How many lines in the records below hold the word "computer"? Answer with the number alone.

┌─ Supplied data

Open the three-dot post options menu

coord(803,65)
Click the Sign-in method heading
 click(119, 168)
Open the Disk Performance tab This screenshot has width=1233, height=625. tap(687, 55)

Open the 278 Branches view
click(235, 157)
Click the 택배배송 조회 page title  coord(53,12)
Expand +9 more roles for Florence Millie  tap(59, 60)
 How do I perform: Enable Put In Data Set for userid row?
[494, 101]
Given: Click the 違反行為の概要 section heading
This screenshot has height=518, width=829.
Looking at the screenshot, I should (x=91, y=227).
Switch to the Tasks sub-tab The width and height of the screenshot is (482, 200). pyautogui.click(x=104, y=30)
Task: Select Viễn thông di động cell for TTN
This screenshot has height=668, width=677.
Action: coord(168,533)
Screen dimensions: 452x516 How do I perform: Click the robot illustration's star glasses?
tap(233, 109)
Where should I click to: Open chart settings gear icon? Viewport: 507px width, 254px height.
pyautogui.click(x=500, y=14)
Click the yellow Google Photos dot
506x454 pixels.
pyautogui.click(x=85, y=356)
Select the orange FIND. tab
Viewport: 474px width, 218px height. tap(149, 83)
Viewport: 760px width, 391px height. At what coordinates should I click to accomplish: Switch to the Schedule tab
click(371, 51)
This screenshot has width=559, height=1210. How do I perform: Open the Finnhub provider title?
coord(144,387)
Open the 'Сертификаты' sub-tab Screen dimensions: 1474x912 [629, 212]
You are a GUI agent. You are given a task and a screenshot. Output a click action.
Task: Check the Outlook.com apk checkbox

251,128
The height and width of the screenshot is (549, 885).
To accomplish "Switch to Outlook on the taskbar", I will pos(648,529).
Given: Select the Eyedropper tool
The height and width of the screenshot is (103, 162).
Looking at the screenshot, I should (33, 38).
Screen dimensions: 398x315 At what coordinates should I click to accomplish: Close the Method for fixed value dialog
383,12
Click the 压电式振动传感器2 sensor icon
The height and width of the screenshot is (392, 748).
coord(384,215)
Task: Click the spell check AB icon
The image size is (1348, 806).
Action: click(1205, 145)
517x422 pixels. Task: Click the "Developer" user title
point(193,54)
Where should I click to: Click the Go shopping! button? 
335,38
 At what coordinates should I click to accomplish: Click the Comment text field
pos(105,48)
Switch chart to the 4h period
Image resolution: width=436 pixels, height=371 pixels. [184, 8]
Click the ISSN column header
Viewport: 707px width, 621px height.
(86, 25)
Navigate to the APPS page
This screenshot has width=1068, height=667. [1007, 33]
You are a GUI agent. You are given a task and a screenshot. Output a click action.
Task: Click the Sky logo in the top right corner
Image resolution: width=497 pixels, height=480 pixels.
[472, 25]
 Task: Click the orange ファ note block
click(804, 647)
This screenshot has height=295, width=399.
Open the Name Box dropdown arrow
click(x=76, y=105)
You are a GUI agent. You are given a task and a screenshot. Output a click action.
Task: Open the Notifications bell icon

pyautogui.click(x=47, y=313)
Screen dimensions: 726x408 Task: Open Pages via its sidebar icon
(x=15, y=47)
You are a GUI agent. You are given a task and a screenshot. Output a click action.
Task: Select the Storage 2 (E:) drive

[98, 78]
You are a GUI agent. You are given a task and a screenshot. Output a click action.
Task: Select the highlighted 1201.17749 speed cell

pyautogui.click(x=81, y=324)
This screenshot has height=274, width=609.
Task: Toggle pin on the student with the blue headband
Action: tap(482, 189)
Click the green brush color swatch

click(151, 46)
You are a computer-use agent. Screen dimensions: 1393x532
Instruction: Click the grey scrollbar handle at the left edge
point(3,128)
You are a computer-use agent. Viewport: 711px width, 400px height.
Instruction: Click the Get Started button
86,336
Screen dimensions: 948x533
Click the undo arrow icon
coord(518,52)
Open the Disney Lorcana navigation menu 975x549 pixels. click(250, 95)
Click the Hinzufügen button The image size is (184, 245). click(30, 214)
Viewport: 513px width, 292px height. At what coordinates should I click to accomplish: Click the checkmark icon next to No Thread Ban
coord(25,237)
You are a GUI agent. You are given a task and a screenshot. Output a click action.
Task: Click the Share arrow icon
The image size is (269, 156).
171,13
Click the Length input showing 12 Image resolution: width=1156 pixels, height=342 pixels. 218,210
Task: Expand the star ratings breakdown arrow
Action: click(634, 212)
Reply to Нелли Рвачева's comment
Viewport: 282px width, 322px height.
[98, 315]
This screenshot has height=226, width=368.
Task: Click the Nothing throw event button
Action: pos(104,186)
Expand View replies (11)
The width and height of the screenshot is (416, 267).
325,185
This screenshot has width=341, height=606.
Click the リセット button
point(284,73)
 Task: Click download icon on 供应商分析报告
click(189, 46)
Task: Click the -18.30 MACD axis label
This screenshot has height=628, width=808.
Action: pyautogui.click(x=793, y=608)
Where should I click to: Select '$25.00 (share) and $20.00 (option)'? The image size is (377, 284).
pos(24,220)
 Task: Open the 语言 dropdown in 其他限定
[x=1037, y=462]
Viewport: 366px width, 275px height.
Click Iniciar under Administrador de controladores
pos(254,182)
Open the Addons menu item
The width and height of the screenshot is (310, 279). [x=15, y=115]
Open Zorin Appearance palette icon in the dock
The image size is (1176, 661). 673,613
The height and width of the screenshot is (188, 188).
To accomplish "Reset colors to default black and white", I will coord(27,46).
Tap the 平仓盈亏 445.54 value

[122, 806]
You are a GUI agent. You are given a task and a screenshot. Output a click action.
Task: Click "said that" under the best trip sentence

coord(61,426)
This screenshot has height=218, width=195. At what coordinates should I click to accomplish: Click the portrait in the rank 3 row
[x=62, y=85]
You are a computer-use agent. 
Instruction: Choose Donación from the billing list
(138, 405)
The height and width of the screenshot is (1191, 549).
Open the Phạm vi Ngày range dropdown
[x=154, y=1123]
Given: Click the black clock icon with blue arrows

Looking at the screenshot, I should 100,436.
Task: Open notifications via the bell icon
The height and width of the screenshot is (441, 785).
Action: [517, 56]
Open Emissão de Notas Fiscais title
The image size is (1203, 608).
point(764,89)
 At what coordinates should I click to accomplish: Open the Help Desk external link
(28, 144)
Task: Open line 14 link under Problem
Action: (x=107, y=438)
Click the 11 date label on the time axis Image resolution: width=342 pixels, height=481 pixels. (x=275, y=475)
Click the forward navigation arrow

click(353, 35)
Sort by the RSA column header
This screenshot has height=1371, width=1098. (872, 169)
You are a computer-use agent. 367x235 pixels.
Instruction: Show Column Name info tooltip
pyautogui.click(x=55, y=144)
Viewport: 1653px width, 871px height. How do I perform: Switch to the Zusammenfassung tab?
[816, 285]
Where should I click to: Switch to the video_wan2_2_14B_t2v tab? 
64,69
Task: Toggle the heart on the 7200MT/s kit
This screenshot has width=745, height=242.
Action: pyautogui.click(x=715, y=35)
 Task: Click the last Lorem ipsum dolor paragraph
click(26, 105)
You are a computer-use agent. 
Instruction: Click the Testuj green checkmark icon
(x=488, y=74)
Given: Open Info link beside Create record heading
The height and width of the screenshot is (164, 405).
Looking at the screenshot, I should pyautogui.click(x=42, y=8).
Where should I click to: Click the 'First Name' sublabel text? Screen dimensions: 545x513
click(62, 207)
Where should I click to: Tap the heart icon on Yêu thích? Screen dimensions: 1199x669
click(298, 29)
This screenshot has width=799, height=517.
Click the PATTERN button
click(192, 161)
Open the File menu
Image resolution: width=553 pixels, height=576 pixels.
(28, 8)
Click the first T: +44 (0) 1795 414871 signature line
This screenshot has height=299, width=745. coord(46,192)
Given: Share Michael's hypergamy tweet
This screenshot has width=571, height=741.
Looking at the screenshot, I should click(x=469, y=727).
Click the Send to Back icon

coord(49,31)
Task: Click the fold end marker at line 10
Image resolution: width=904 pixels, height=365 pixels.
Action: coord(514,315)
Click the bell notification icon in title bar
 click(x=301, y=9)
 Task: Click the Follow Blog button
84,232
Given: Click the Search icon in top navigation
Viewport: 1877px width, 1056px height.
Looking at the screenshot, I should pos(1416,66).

└─

Written solution.
5